■ DOCUMENT PASSAGE ■
The 12-year amortized loan[3] was the means by which the savings and loans made it possible for the middle class to afford a home, while at the same time managing the risks of funding these purchases with savings accounts (Weiss 1989: 109). A $5000 home loan at 6% per annum amortized over 12 years results in a monthly payment just under $50 or about the weekly wage of a skilled urban worker. (At 9% interest the payment would be $57 per month.) At the same time even in the first year of a 12 year loan 6% of the principal is repaid, and on average across an evenly spaced portfolio of loans over 8% of principal is paid every year. In short, this was the type of loan that was both a little hard for a savings bank to manage and little bit of a stretch for a lower-middle class consumer at the time. By contrast, 30 year fixed rate loans strongly favor the consumer, and are very difficult for a depository institution to manage: A $5000 home loan at 6% amortized over 30 years results in a monthly payment of $30, just over 1% of principal is repaid in the first year and on average these loans repay 3% of principal every year.
In short, the reason that 30 year mortgages were not offered in the years preceding the Depression is because the savings banks funding mortgages could not possibly hope to manage the risks of lending over that time horizon. With 12 year loans 58% of their funds were committed for more than 5 years. With a portfolio of 30 year loans 83% of their funds would be committed for more than 5 years. Given that their liabilities were all short-term and a lot can change over the course of just 5 years, the 12 year amortized mortgage was considered to be the limit of risk that it was appropriate for a savings institution to take – for good reason.
On the other hand, this loan structure – and particularly the fact that many mortgages were insurance company, commercial bank, or personal loans that were only for about 5 years and were not amortizing – meant that a severe recession could cause defaults, foreclosures and declining housing prices. As a result, real estate crises in which many lenders failed were regular events: the late 1890s and mid-1920s are examples. Thus, the housing troubles of the 1930s differed mostly in terms of their severity and the nationwide reach of the crisis. During the Depression housing became a national problem, and it was addressed at the Federal level. Indeed, alongside employment and social security, preserving homes was one of the three goals President Roosevelt announced in his 1935 State of the Union speech.
Mortgage lending: the reforms of the 1930s and their consequences
The Federal Home Loan Bank System was established in 1932 under President Hoover (Pub. L. 72-304). It was modelled on the Federal Reserve System with 12 regional banks and a governing board, the Federal Home Loan Bank Board, in Washington, D.C. It was designed as a mutual association of savings institutions (also known as thrifts), all of which jointly guarantee Federal Home Loan Bank debt issues. These debt issues are used to fund purchases of mortgages originated by member institutions. Thus, the system was designed to serve as a source of liquidity for thrifts, which in 1932 financed over 46% of all residential mortgages.[4]
Unfortunately, the Federal Home Loan Bank Act was a matter of too little, too late and did little to mitigate the housing crisis. Furthermore, like banks, many thrifts failed in 1932 and 1933. Unlike banks, thrifts were not covered by FDIC insurance when it was created in the Glass-Steagall Act of 1933, and as a result over the course of subsequent months savings migrated from thrifts to banks. By 1934 the thrifts’ share in the mortgage market had dropped to 37% (Lea 1996), a dramatic 20% decline over the course of two years.

■ DATASET ■
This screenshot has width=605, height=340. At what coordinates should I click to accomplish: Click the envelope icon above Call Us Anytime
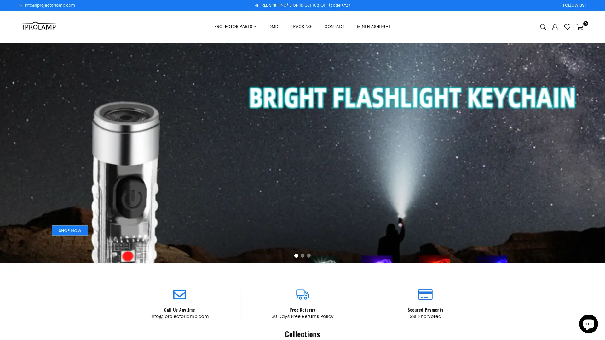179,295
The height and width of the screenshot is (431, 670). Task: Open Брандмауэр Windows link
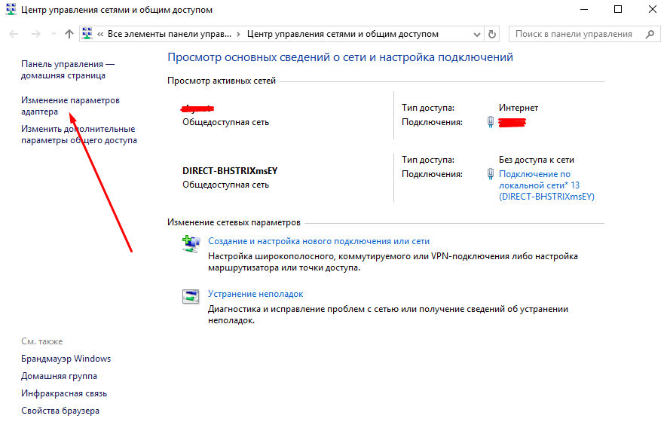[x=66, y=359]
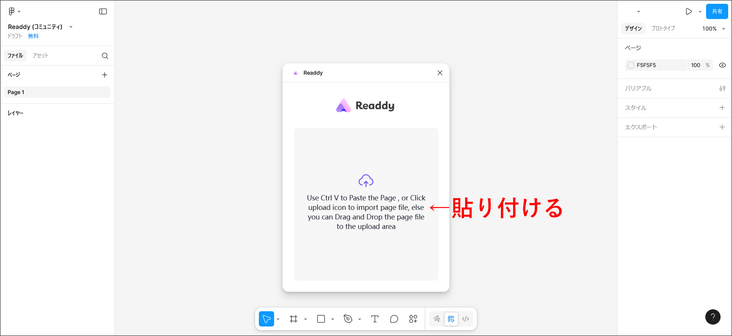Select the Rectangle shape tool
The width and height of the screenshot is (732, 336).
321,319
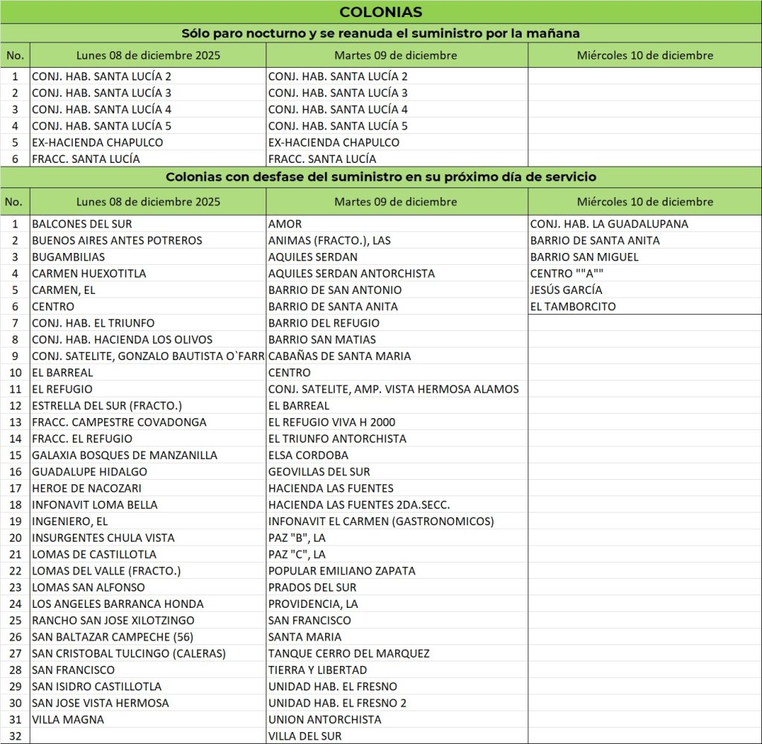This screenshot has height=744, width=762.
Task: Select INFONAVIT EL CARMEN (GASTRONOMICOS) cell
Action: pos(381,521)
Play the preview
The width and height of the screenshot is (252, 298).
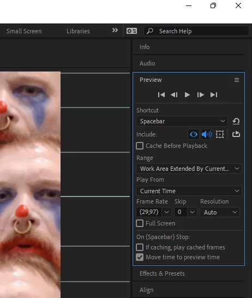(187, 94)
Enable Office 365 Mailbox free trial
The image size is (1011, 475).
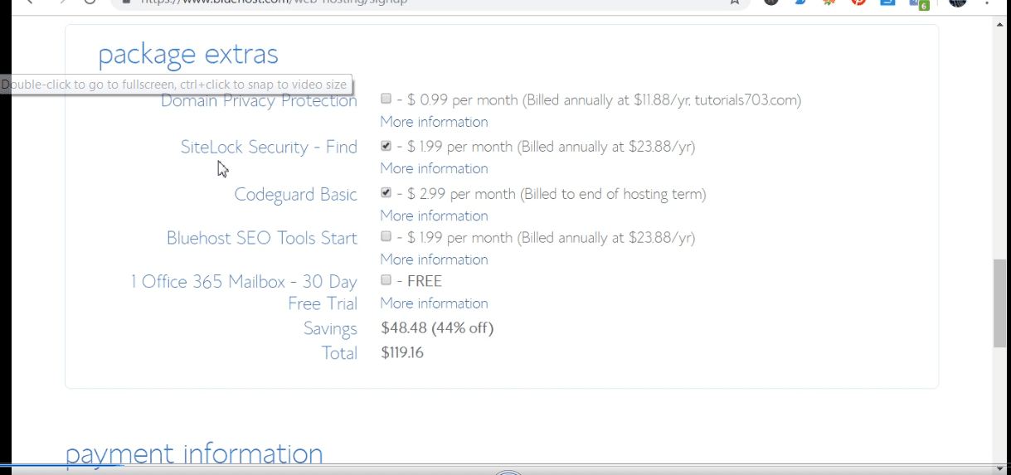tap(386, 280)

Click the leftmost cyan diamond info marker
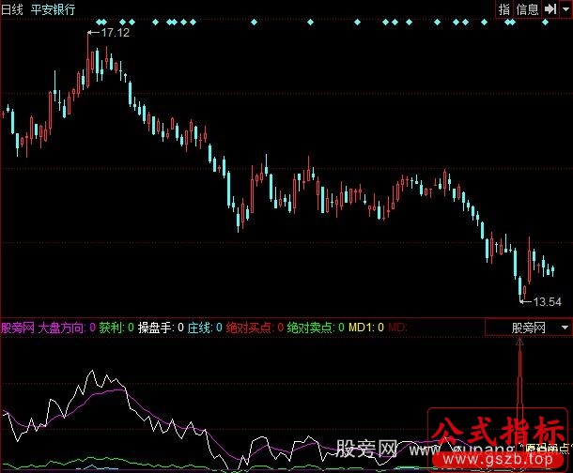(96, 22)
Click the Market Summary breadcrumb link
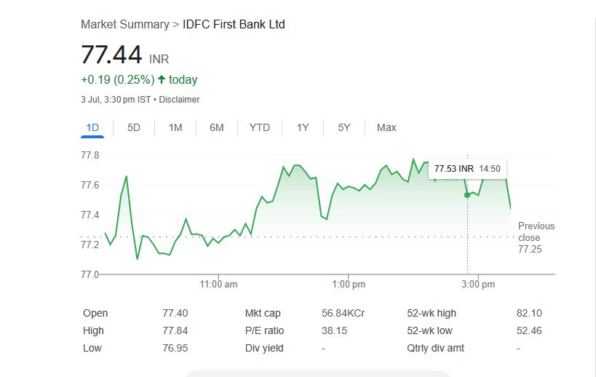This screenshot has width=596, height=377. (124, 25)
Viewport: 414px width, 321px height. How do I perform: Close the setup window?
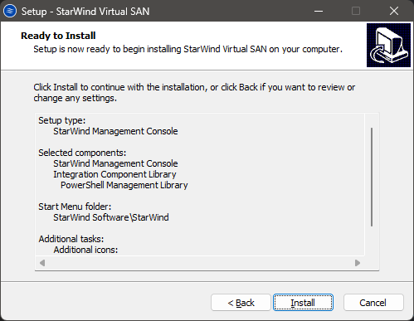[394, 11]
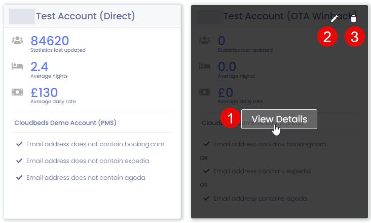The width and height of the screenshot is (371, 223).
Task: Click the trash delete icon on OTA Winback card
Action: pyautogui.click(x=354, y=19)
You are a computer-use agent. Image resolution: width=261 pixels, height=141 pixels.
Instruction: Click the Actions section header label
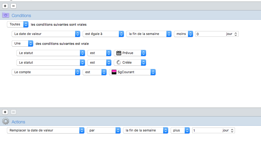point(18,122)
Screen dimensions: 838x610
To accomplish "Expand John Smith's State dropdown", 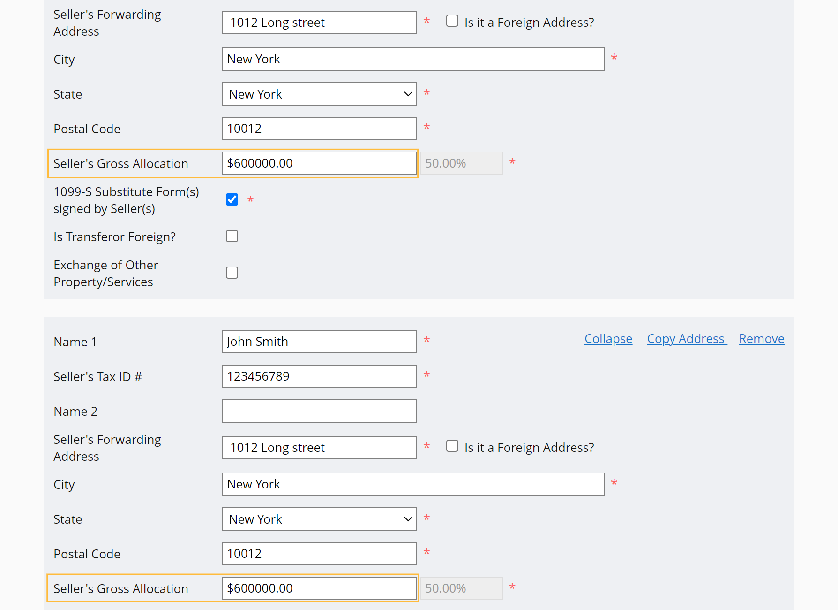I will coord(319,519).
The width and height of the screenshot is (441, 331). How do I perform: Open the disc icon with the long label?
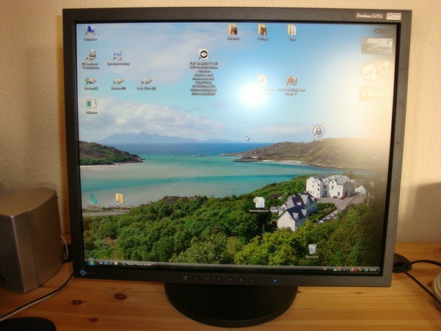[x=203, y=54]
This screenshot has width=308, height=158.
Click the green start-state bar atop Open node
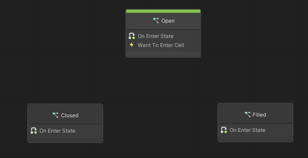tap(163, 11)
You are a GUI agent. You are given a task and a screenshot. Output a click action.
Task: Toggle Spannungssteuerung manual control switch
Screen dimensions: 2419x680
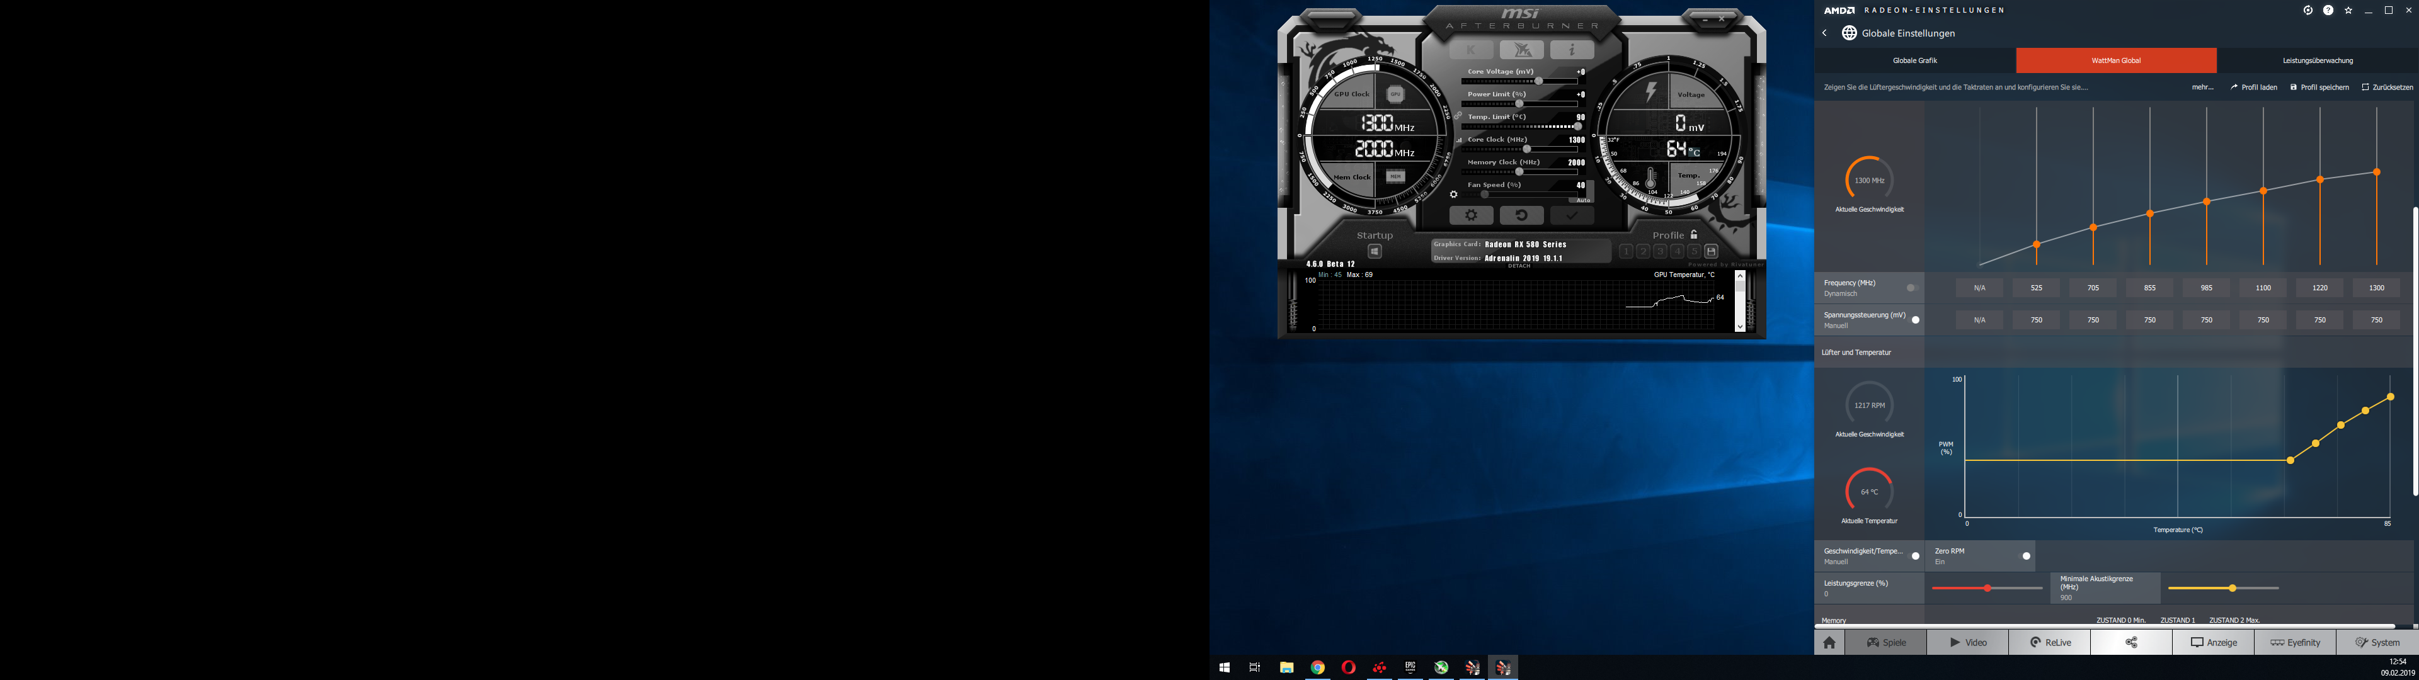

■ WHAT YOU ARE ASKED TO DO ■
In the mortgage lending passage above, repeat word for word the part that opens with the words containing "In short, the" and closes with "for good reason.".

■ ANSWER IN FULL ■
In short, the reason that 30 year mortgages were not offered in the years preceding the Depression is because the savings banks funding mortgages could not possibly hope to manage the risks of lending over that time horizon. With 12 year loans 58% of their funds were committed for more than 5 years. With a portfolio of 30 year loans 83% of their funds would be committed for more than 5 years. Given that their liabilities were all short-term and a lot can change over the course of just 5 years, the 12 year amortized mortgage was considered to be the limit of risk that it was appropriate for a savings institution to take – for good reason.